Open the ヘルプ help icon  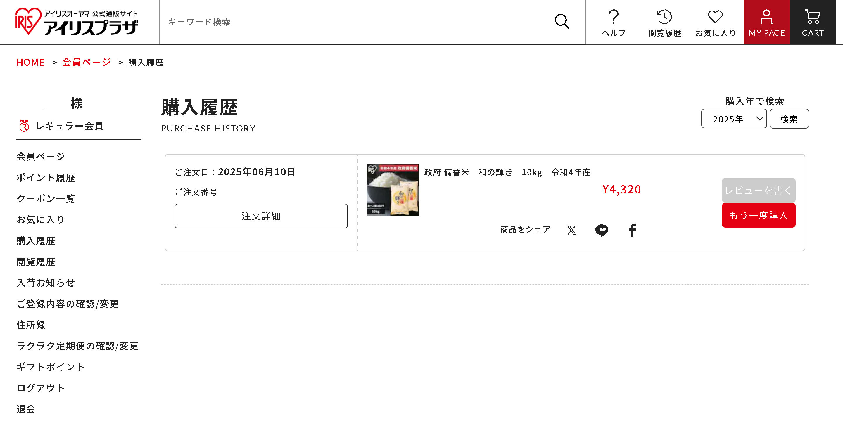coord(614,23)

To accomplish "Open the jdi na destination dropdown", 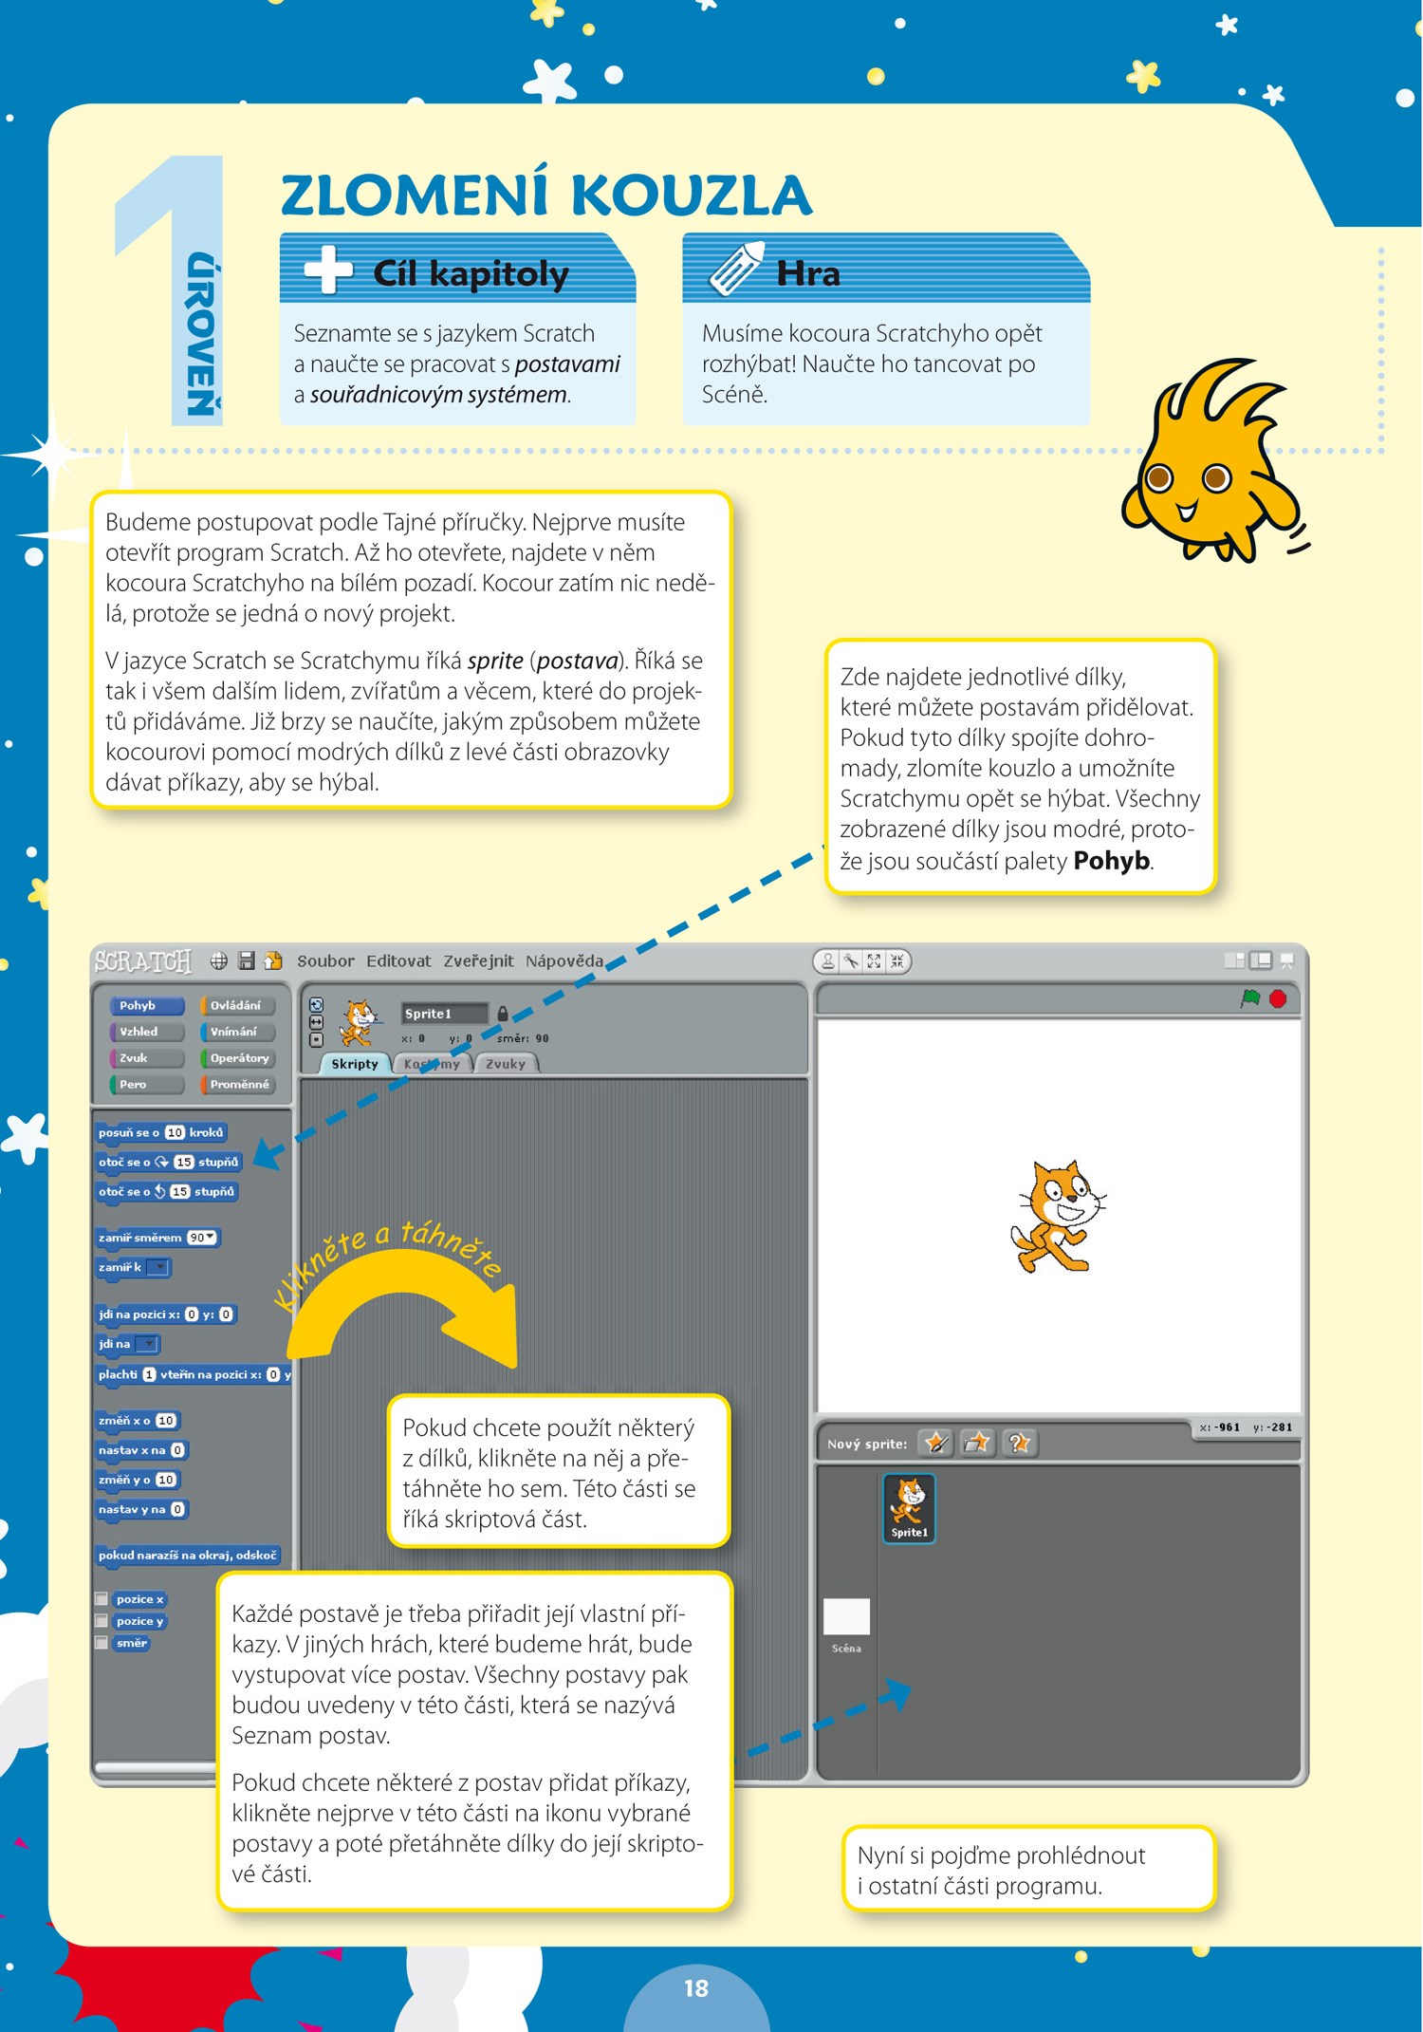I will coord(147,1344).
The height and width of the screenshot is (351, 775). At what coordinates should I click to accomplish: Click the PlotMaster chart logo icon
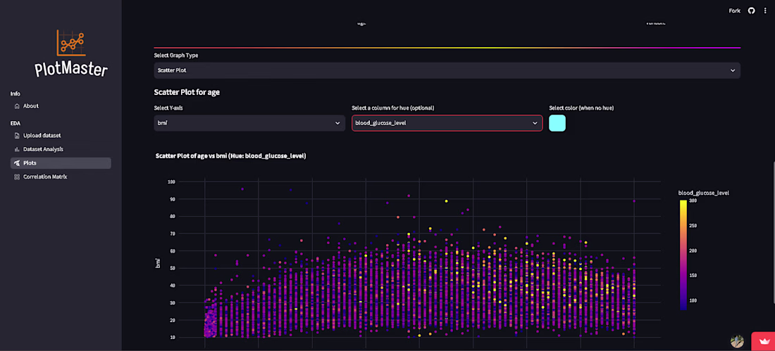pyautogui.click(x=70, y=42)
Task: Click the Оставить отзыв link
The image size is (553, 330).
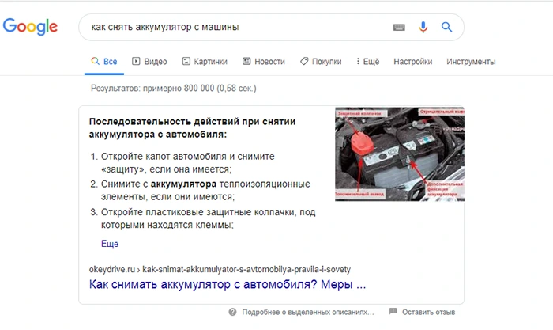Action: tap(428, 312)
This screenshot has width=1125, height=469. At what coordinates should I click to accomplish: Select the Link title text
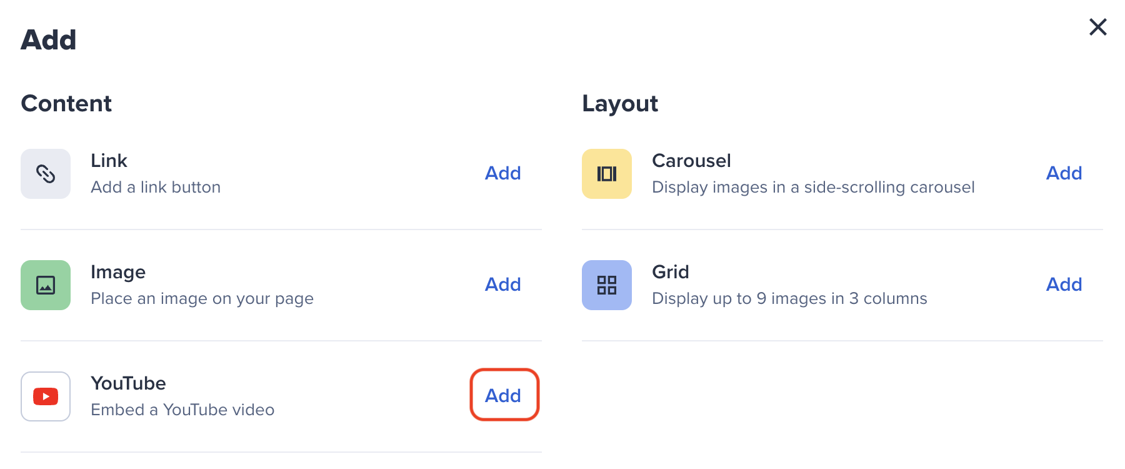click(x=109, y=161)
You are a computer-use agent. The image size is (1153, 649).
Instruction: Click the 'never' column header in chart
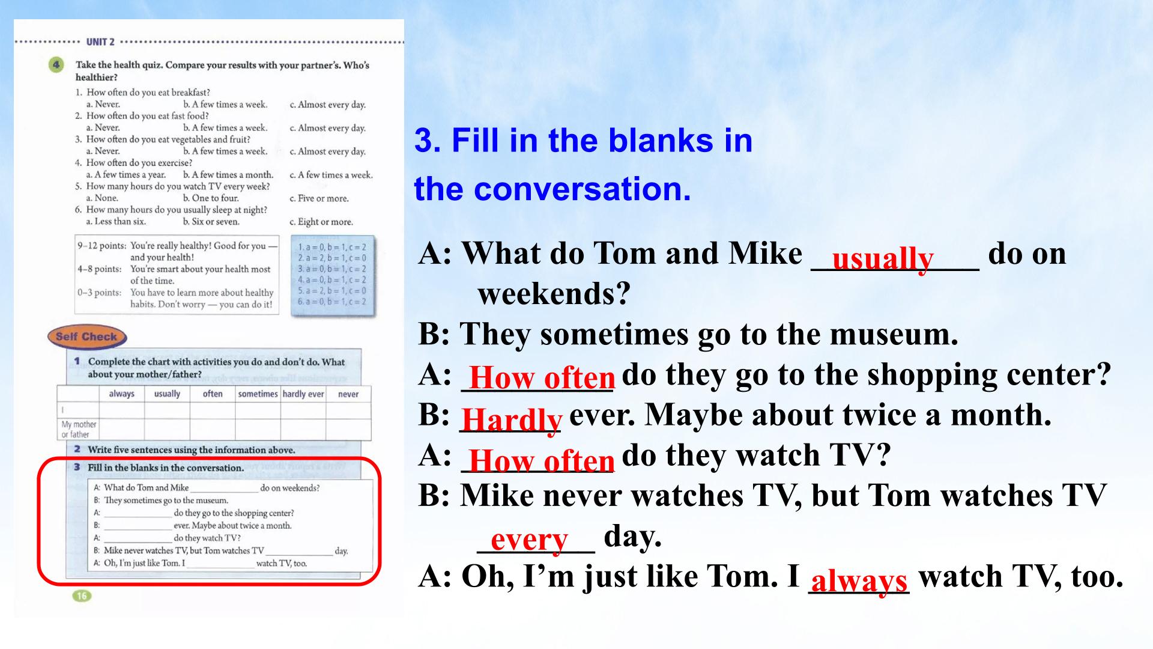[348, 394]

* [Task instructions] Give back exactly the lines from the one containing "Task: Click the Оставить отзыв link" to the final line of the entries, both included, and no picture.

* [Exercise result]
Task: Click the Оставить отзыв link
The image size is (553, 330).
Action: tap(428, 312)
This screenshot has width=1125, height=469. At what coordinates should I click to accomplish: Select the Link title text
click(x=109, y=161)
You are a computer-use agent. The image size is (1153, 649).
Instruction: Click the 'never' column header in chart
[348, 394]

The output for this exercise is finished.